Frankly, my opinion - at least internally - was flip-flopping almost by the hour.  Some reports looked alarming, while others painted this threat as overblown.  I was going through my own `Adjustment Reaction', trying to be prudent, while at the same time trying not to overreact.
Which is something that I'm seeing a lot of online, in politicians, among public health officials, and in the stock market. And while this struggle to accept the COVID-19 threat as a real and imminent threat is understandable, the time for committing to action is growing short.  
It would take me another ten days before I was fully convinced that this novel coronavirus was a legitimate pandemic threat. And I've had 15 years to think about such things. On January 25th, in Not Too Soon To Be Thinking About Preparedness, I made the case for getting prepared. 
What helped me to get over this psychological `hump' was re-reading risk communication expert Peter Sandman's essay from 2005 called  Adjustment Reactions: The Teachable Moment in Crisis Communication.
It reminded me that a little bit of `over-reaction' was not only understandable, it was a natural, healthy, and useful survival skill. I highly recommend you read it (or anything else penned by Peter Sandman & Jody Lanard). 

A brief excerpt:
This is the teachable moment! Instead of criticizing or ridiculing people’s adjustment reactions to emerging crises, smart crisis communicators encourage the adjustment reactions, legitimize them, ally with them, and guide them.
It’s okay to tell people that they’re jumping the gun a little – that there is still time and you advise them to hold off on particular precautions until the risk gets closer, bigger, or clearer. It’s okay to recommend substitute precautions – precautions that are more useful or less burdensome or less likely to backfire than the ones they’re attracted to. It’s okay to remind them that nobody knows yet whether the situation will worsen or blow over, that they should try to stay poised to ramp up or ramp down their level of concern. That’s all part of guiding the adjustment reaction.

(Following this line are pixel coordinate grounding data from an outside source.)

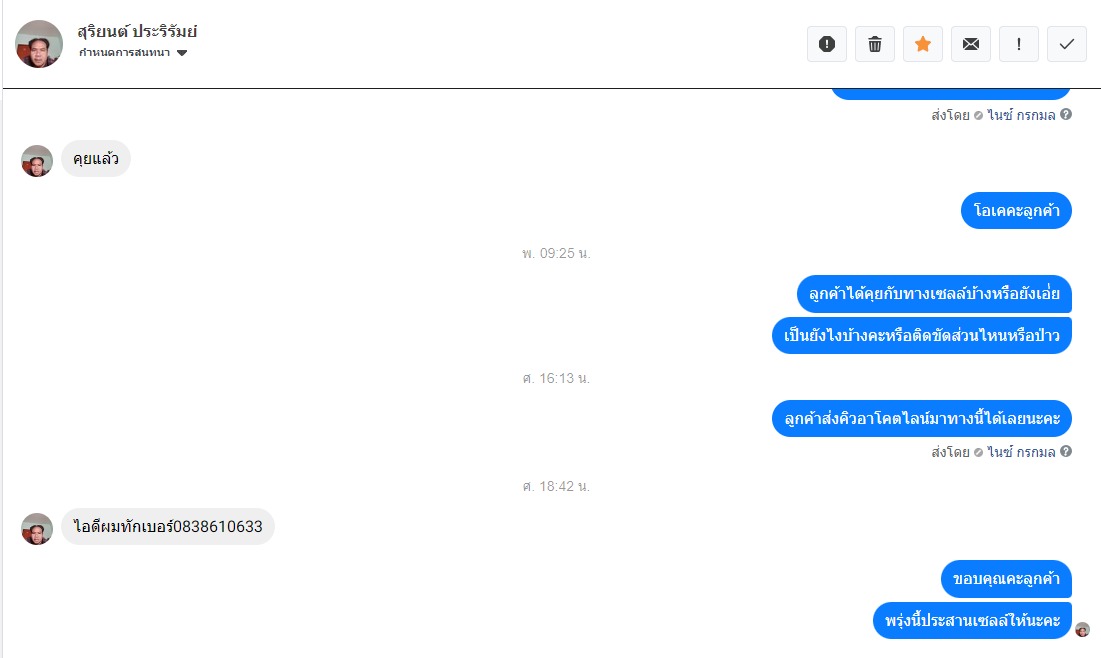Click help question mark beside upper ไนซ์ กรกมล
The image size is (1101, 658).
click(x=1066, y=114)
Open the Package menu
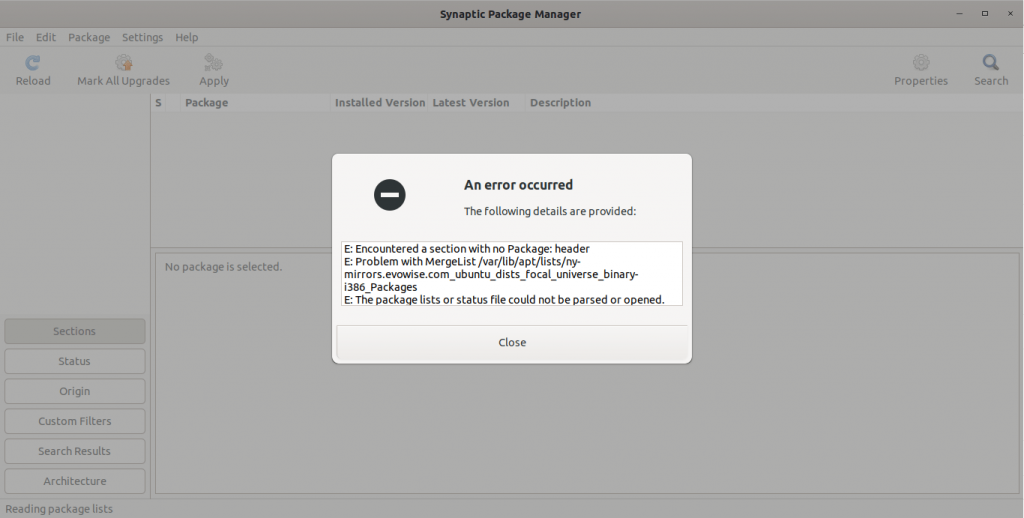Screen dimensions: 1024x518 click(x=89, y=37)
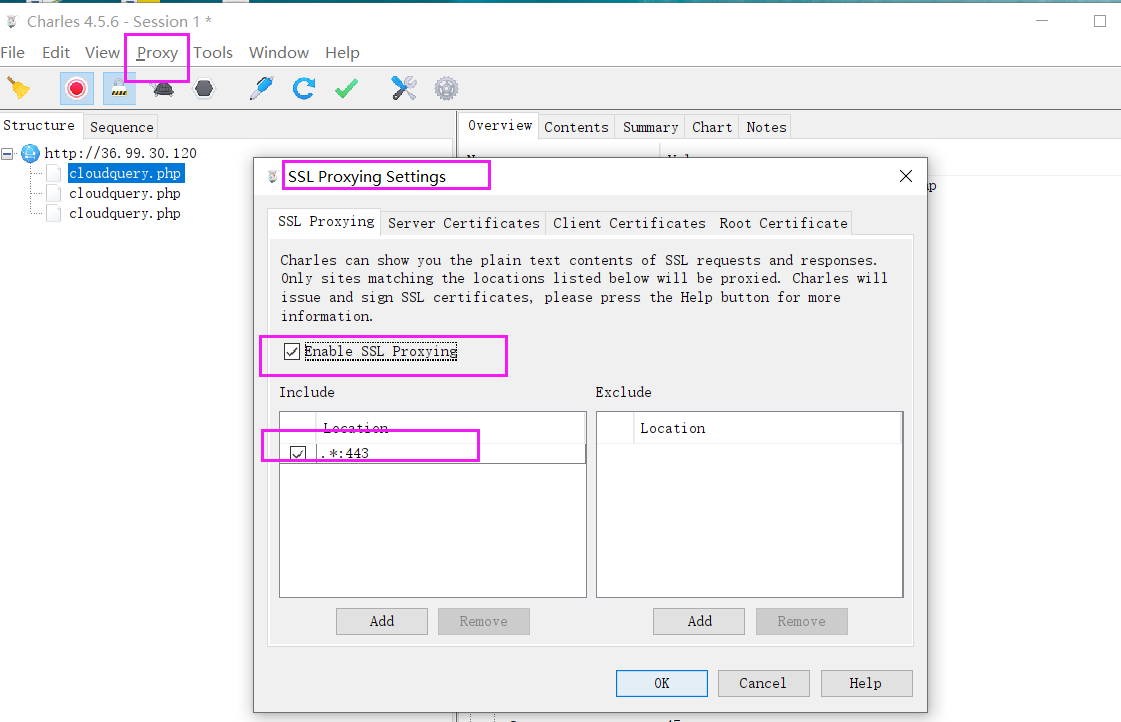The image size is (1121, 722).
Task: Switch to the Server Certificates tab
Action: click(463, 223)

What isn’t okay is to suggest that people shouldn’t be worried yet, that they shouldn’t take any precautions or even think about what precautions they want to take until you give the word. It isn’t okay to tell people that their normal and useful impulse to rehearse is irrational or panicky. Healthy people are going to rehearse. They are going to imagine the worst before it happens and before we know for sure if it’s coming. They are going to take premature precautions. An adjustment reaction is a big improvement over being caught unawares. Don’t try to tell people not to have one. Help them have a good one.
While I personally `accepted' the inevitability of this pandemic more than 6 weeks ago, I still vacillate on how bad I think it might be.  I'm thinking it could be pretty bad, at least for many places and people around the world.
But whether that is 1918-bad, or not, I still don't know. But I consider it entirely possible. 
Predictions and projections don't really matter at this point. It is going to be what it is, and we will find out in the weeks ahead. We either go into this blindly clinging to the hope COVID-19 fizzles - or we do what we can now to blunt its impact - and accept that in some areas, we may overreact.
I know everyone out there is going through the same `is it, or isn't it' struggle that I've gone through over the past 10 weeks. And although I've written on this topic a thousand times, this all feels vaguely surreal, even to me.   
If you are worried, maybe even a little panicky, you are not alone.  You are having an `Adjustment Reaction' to a looming, but still unquantifiable threatThe best way to handle that is to take a deep breath, accept that COVID-19 poses a genuine if ill-defined  threat, and then do what you can reasonably do now to offset the risks to you and your family.
That is what makes having an Adjustment Reaction a useful, natural and healthy human response.  It helps us to prepare, and react, when conditions warrant.  
And that is why you should not only accept it, you should embrace it.